* start Data shown *
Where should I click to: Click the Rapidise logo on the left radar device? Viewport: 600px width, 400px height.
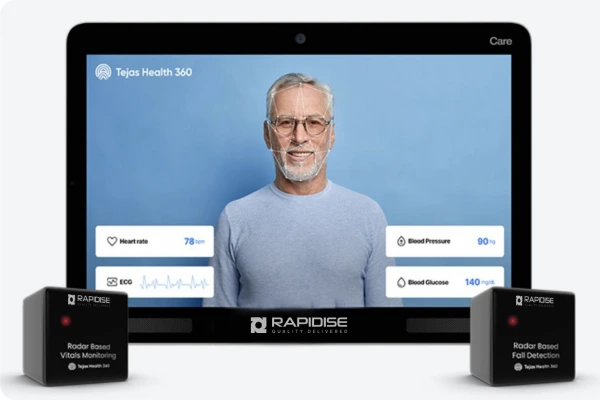86,299
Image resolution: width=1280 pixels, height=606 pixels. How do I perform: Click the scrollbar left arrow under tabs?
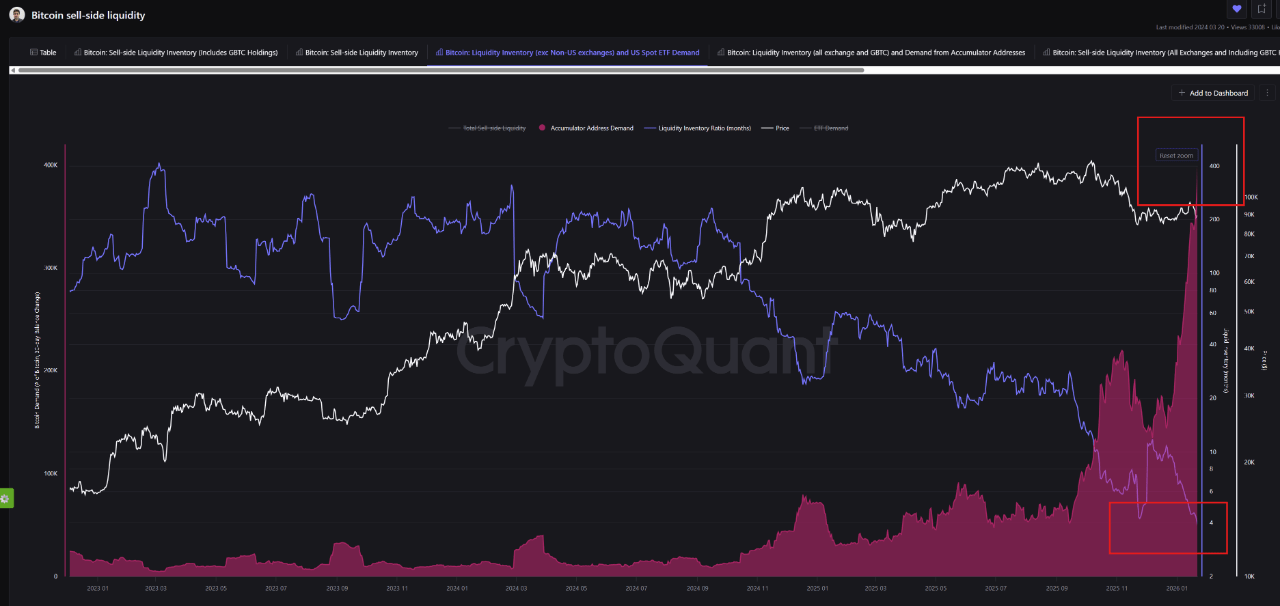13,70
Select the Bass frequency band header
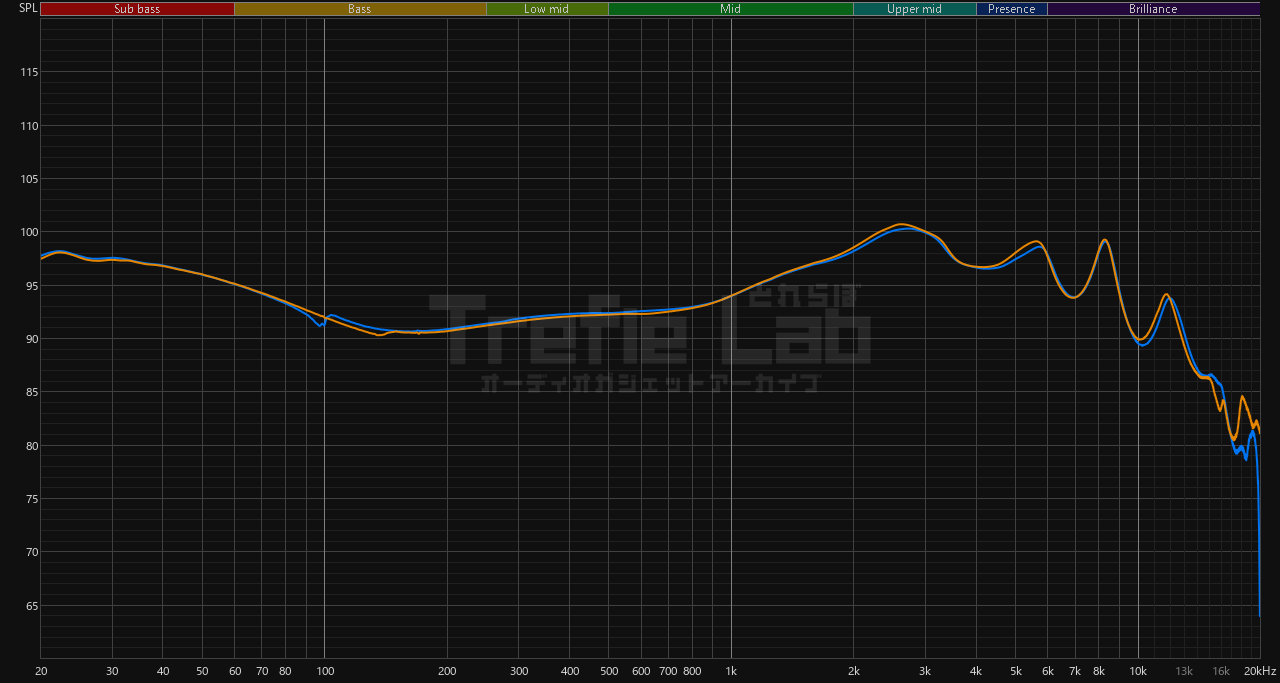 coord(360,9)
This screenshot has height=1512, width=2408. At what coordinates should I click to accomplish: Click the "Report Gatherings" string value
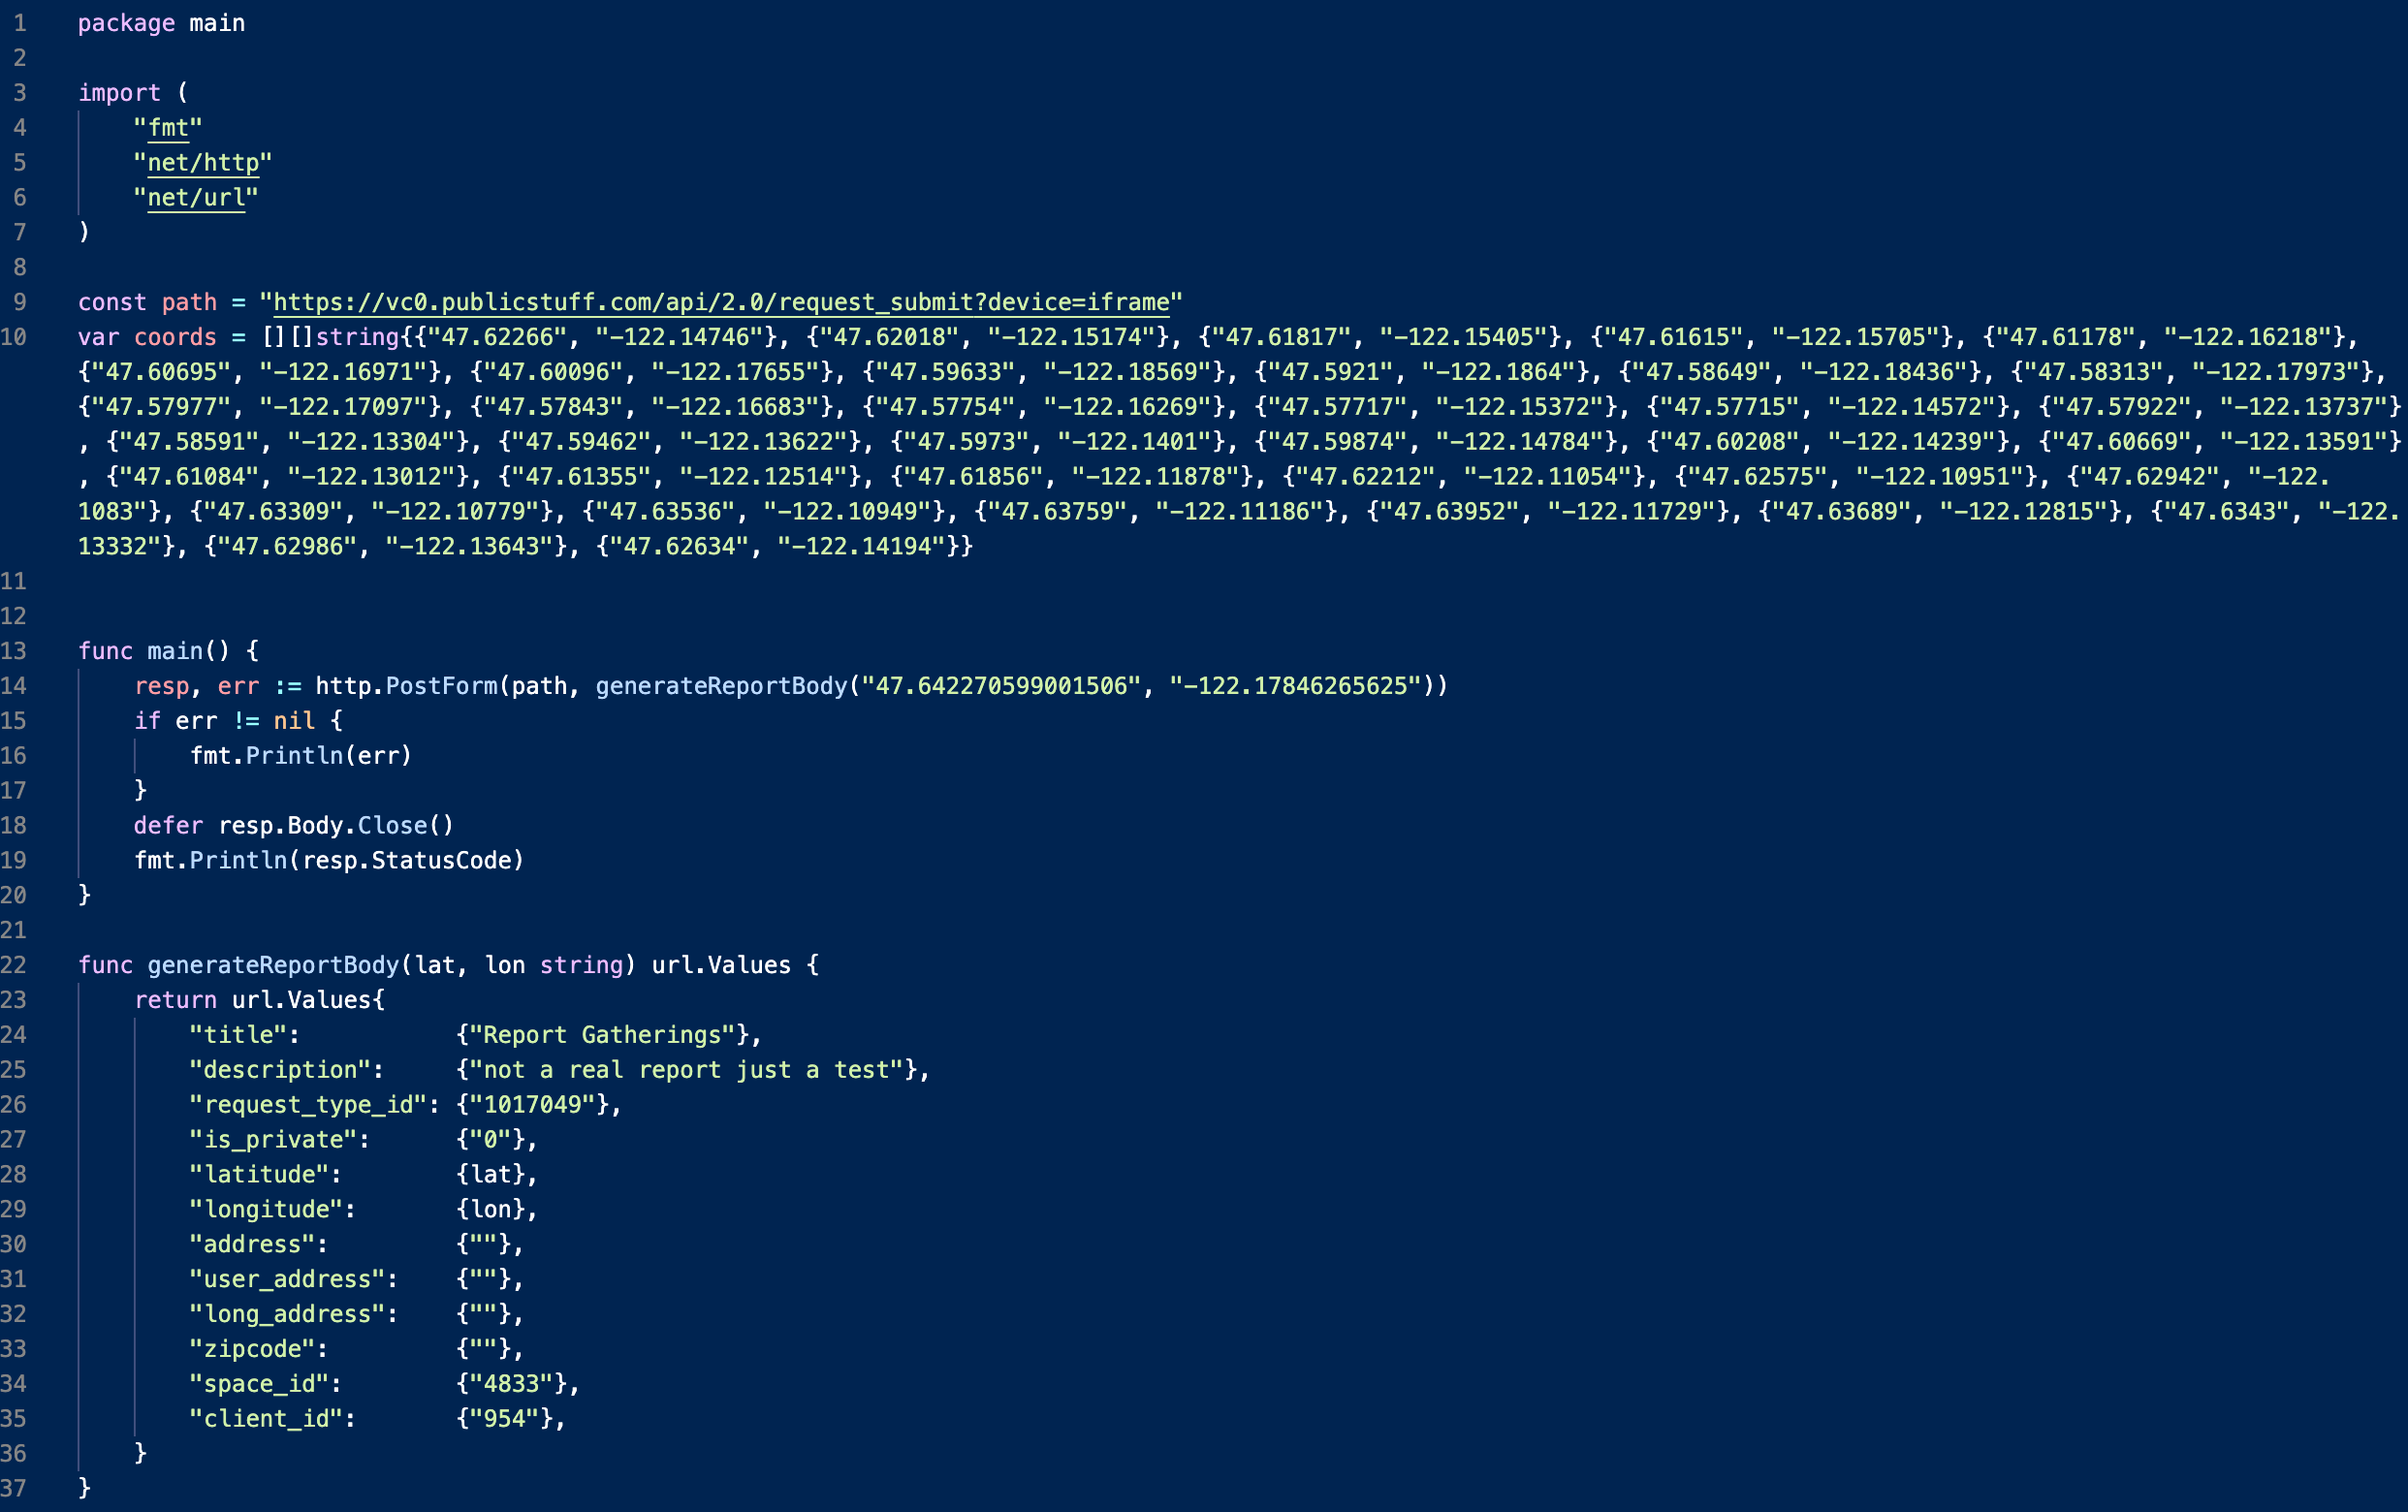click(x=602, y=1035)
* end Data shown *
Write out the listing again, replacing "scrollbar" with "scroll bar" and leaving everything else unchanged. Omit the pictures.

Where should I click to: Click the Rapidise logo on the left radar device? Viewport: 600px width, 400px height.
86,299
Image resolution: width=1280 pixels, height=606 pixels. How do I perform: Click the scroll bar left arrow under tabs?
13,70
Select the Bass frequency band header
 coord(360,9)
This screenshot has height=1512, width=2408. At what coordinates should I click to accomplish: Click the "Report Gatherings" string value
click(x=602, y=1035)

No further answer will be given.